* Supplied information *
........

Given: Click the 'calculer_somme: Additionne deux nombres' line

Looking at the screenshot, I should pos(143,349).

........

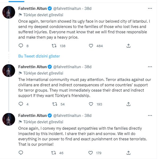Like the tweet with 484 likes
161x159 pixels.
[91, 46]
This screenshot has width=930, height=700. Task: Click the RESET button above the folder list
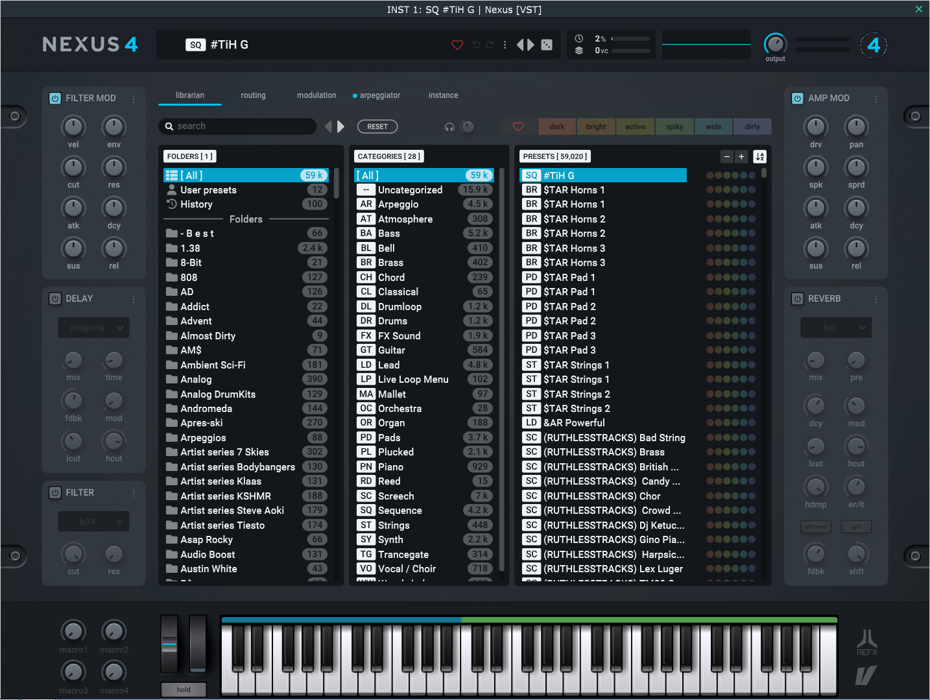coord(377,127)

........

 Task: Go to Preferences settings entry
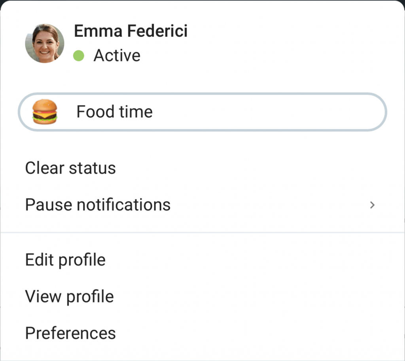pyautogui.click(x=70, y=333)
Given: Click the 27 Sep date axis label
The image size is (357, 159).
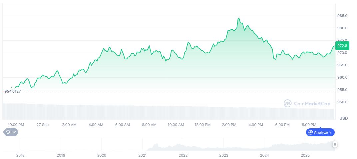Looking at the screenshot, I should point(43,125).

........

Retype the entries from the line containing "Given: Click the 'calculer_somme: Additionne" through the line containing "Looking at the screenshot, I should pos(143,349).", word for word.

* Reply *
Given: Click the 'calculer_somme: Additionne deux nombres' line

Looking at the screenshot, I should pos(143,349).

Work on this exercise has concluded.